### Document passage
Due to the generally convex shape of the nose portion, as viewed in cross-section, the vertical distance between each secondary element and the primary profile increases with distance from the nose portion of the profile if the secondary elements are spaced by a constant distance from the profile, measured perpendicularly from the profile.

This means that, when harder formation or occlusions are encountered when drilling, the backing-up or depth stop function is not shared equally between the secondary elements, but falls mainly on the secondary elements nearer the central axis of the bit, leading to excessive wear and/or failure of those elements.

The present invention therefore sets out to provide an improved form of drill bit in which this disadvantage may be alleviated or overcome.

### Challenges
**1)** In the drill bit passage, which secondary elements bear most of the backing-up or depth stop function when harder formation or occlusions are met?
**2)** Translate this sentence from the drill bit passage into Spanish: "The present invention therefore sets out to provide an improved form of drill bit in which this disadvantage may be alleviated or overcome."
**3)** Please proceed with the drill bit passage, writing on from its final sentence.
The items that come next have no connection to the drill bit passage.

### Extracted data
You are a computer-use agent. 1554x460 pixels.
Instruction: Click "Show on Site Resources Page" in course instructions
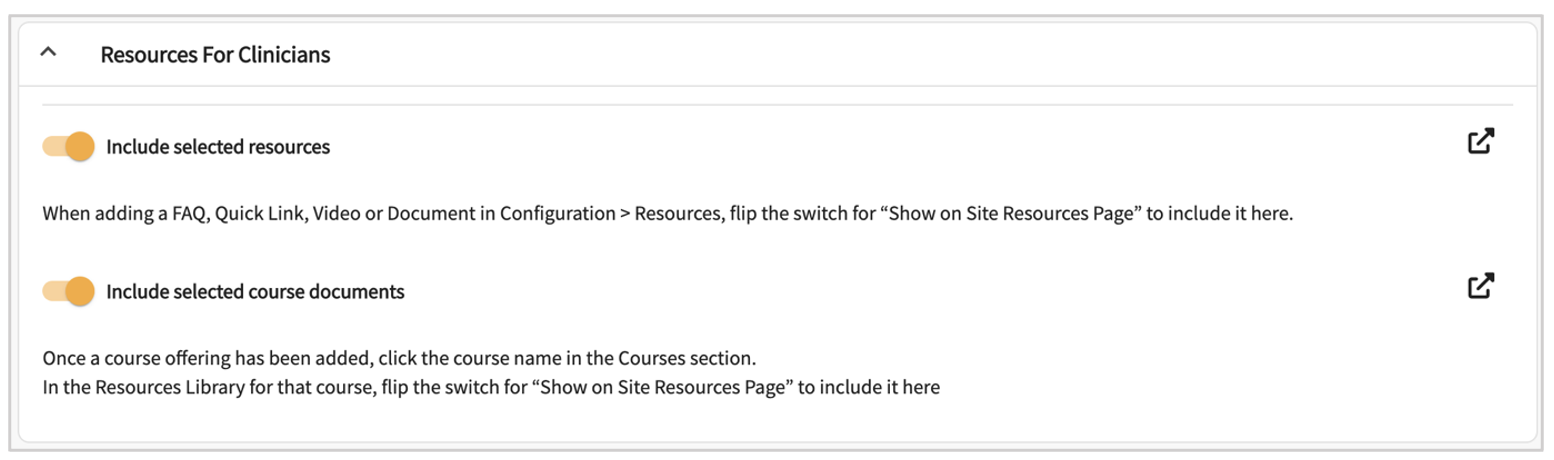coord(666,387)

---

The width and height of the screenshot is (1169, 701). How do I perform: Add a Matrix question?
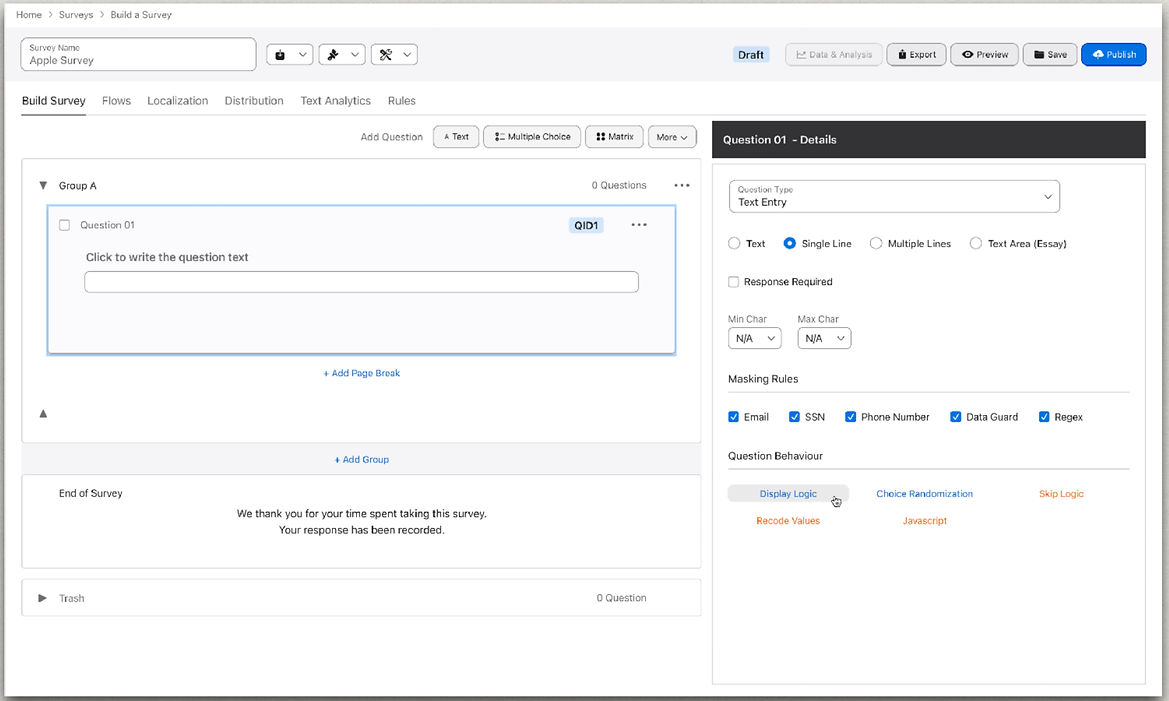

### Results of the tasks
**1)** The secondary elements nearer the central axis of the bit.

**2)** Por lo tanto, la presente invención tiene por objeto proporcionar una forma mejorada de broca de perforación en la que este inconveniente pueda mitigarse o superarse.

**3)**
According to the invention there is provided a rotary drill bit for use in drilling or coring holes in subsurface formations, comprising a bit body having a central longitudinal axis and a shank for connection to a drill string, a plurality of primary cutting elements mounted on the bit body and defining a primary cutting profile having a nose portion, a passage in the bit body for supplying drilling fluid to the surface of the bit body for cooling and/or cleaning the cutting elements, at least some of the primary cutting elements each comprising a preform cutting element having a superhard front cutting face, there being associated with at least certain of said primary cutting elements respective secondary elements spaced inwardly of said primary profile, the distance of said secondary elements from the primary profile, when measured in a direction perpendicular to said profile, being generally greater for secondary elements nearer the nose portion than it is for secondary elements further away from the nose portion.

It will be appreciated that, if the spacing between a secondary element and the profile defined by the primary cutters is increased, the time at which that secondary element comes into operation during use of the drill bit will be effectively delayed. By adjusting the distance by which each secondary element is spaced from the primary cutting profile in accordance with the invention, it is possible to ensure that secondary elements on different parts of the bit body come into operation at substantially the same time regardless of their location of the bit and even though their respective cutting elements may be subjected to different rates of wear.

The distance from the primary profile of secondary elements furthest from the nose portion may be substantially zero.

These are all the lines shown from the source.